■ Task requirements ■
Take the line that contains "Task: Close the window using title bar X" as the start and the last line of the entries as the end, and print both and everything between them exactly, without the pictures.

- - - - - - -

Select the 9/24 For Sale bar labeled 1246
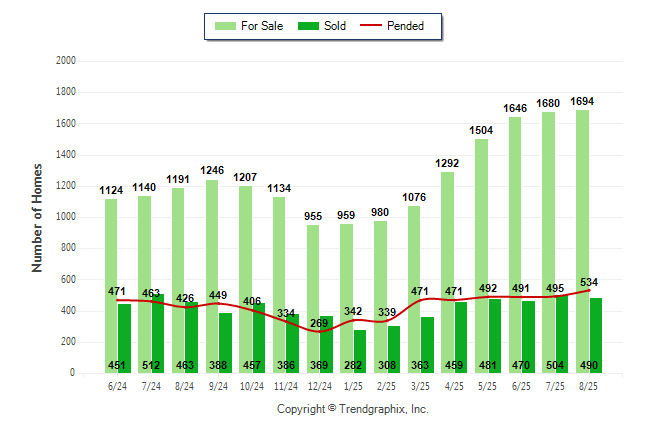 click(212, 250)
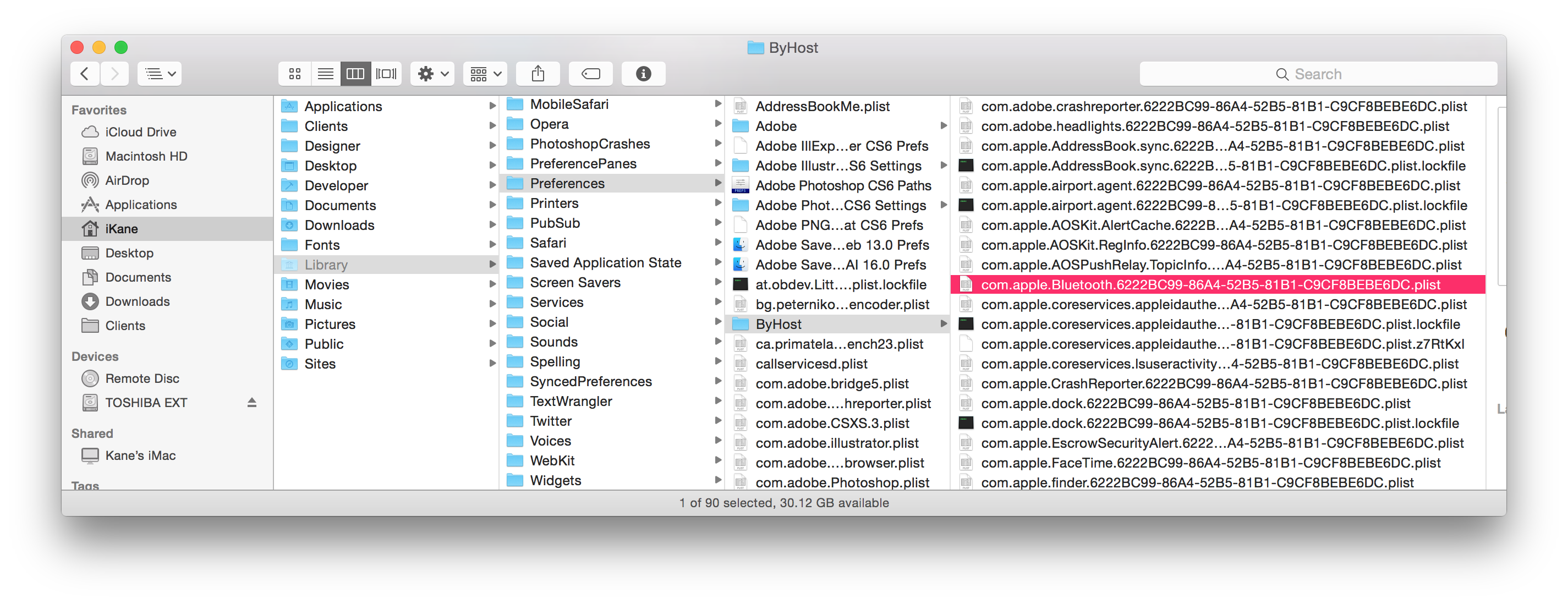Select Applications in the folder column
This screenshot has width=1568, height=604.
tap(343, 105)
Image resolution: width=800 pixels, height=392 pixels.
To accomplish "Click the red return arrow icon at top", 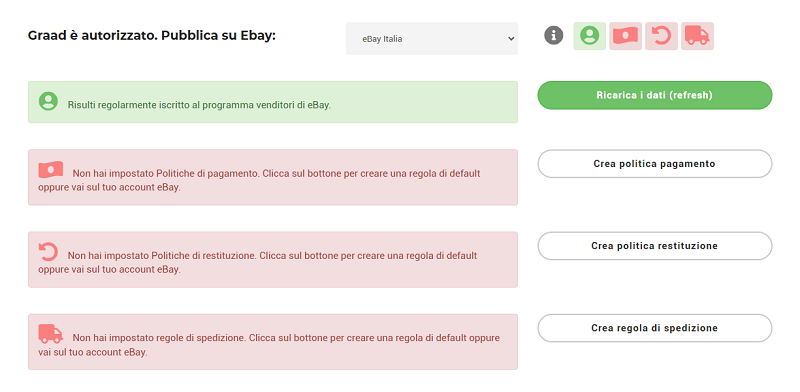I will (x=661, y=36).
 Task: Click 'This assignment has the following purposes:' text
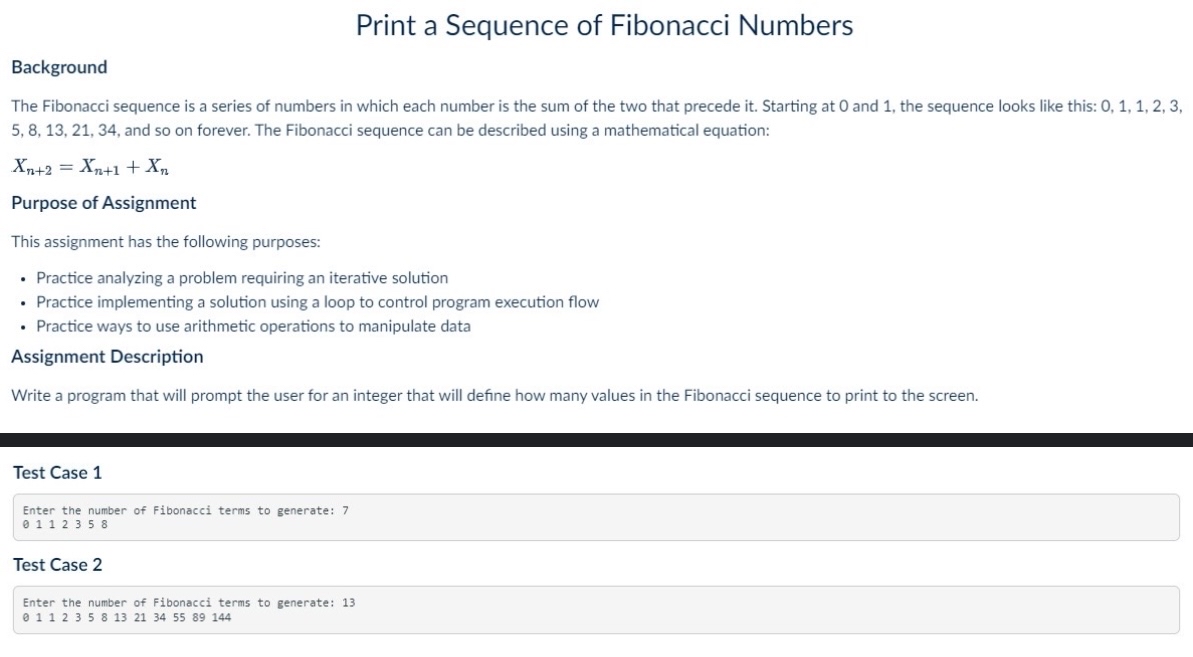point(165,242)
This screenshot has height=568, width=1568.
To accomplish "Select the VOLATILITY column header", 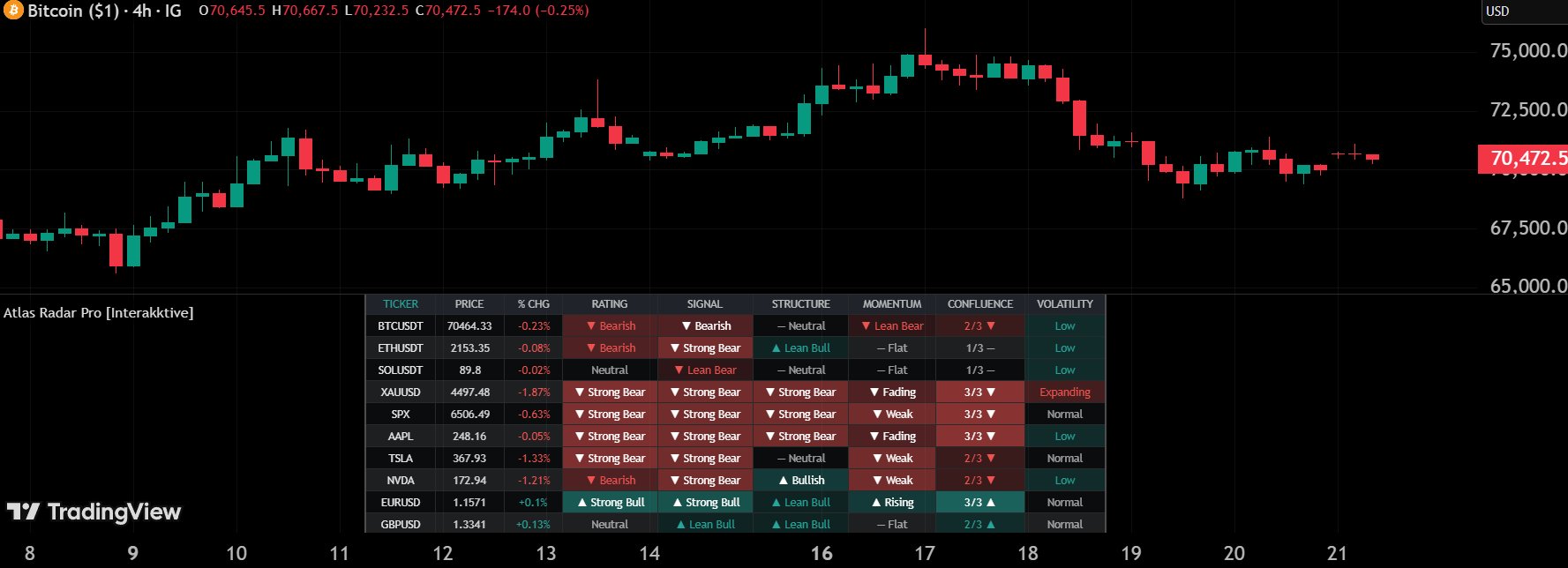I will tap(1064, 304).
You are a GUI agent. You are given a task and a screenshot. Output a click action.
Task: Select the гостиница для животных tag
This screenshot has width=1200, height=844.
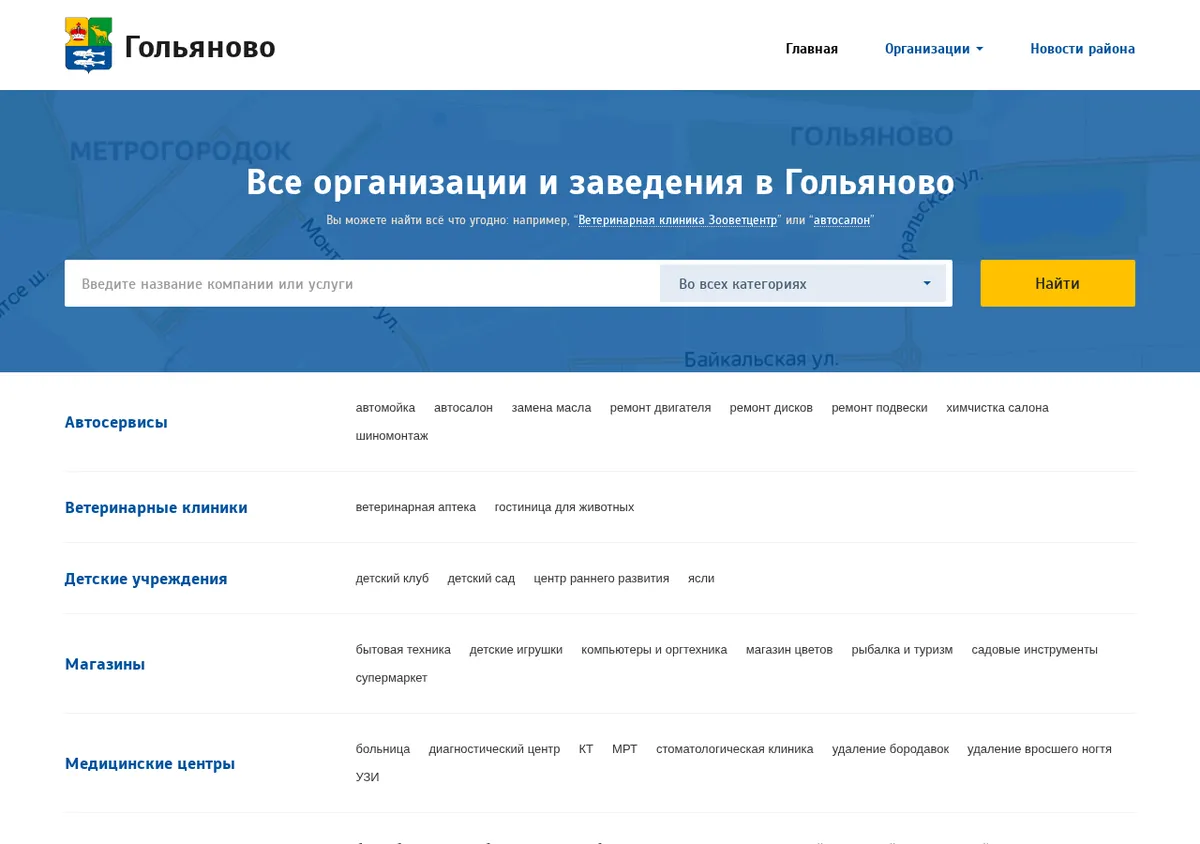pyautogui.click(x=564, y=507)
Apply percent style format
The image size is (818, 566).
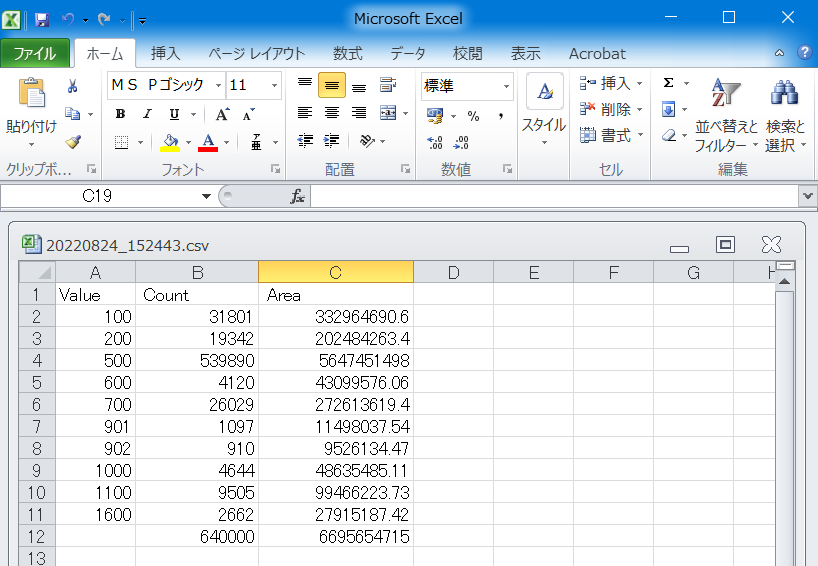(x=473, y=116)
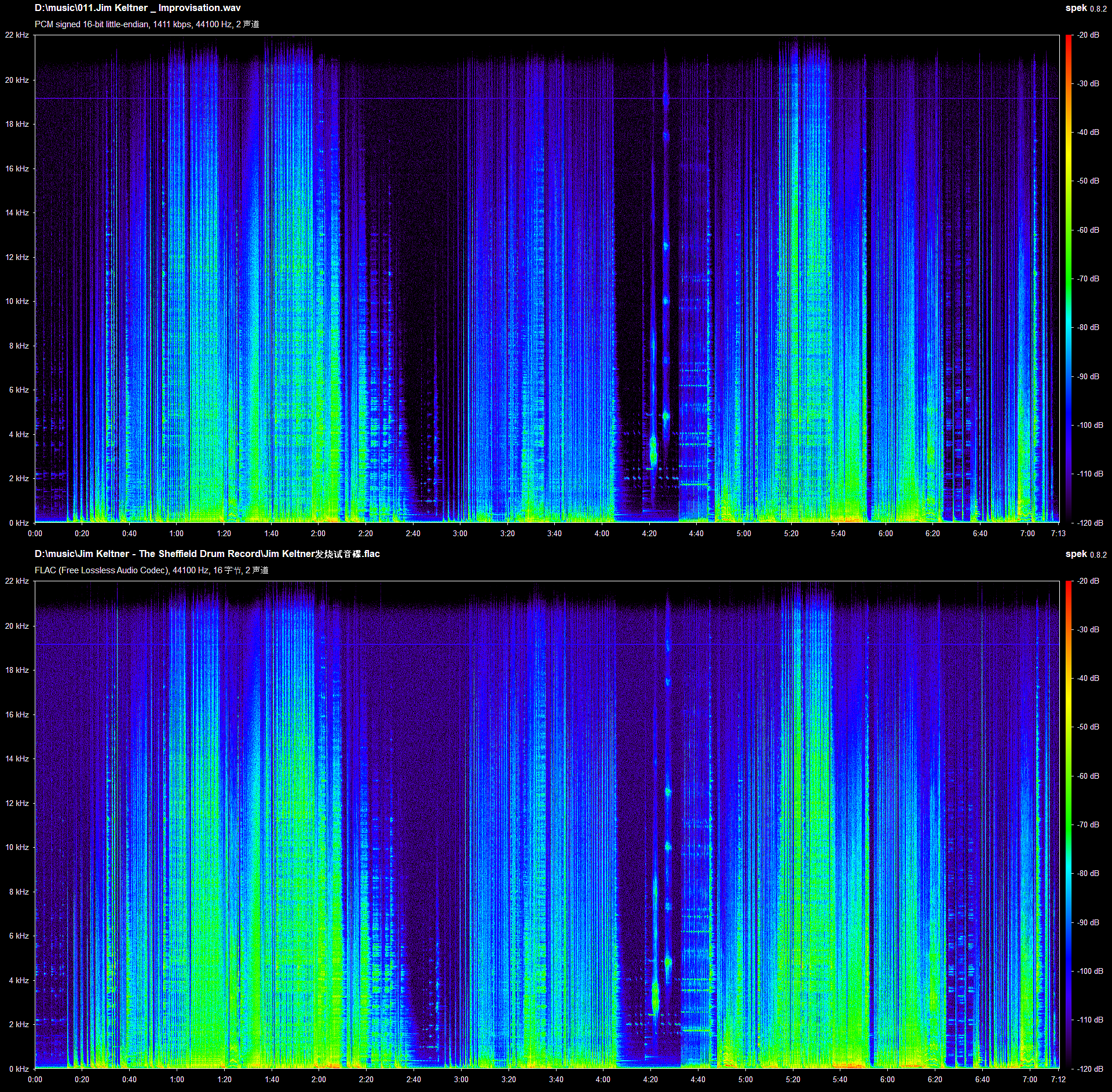
Task: Click the bottom color scale bar near -90 dB
Action: click(x=1069, y=922)
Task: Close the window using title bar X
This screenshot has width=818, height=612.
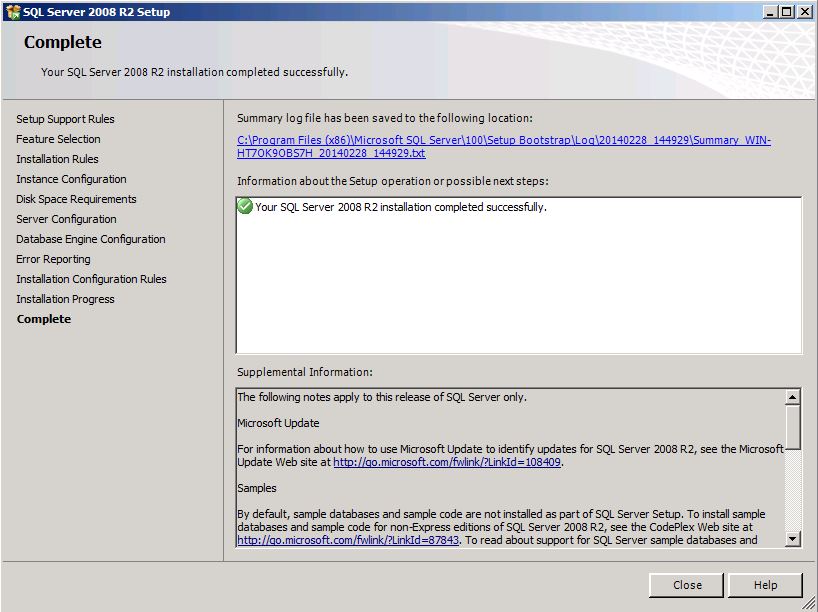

- - - - - - -

■ Exercise answer ■
Task: Close the window using title bar X
This screenshot has width=818, height=612.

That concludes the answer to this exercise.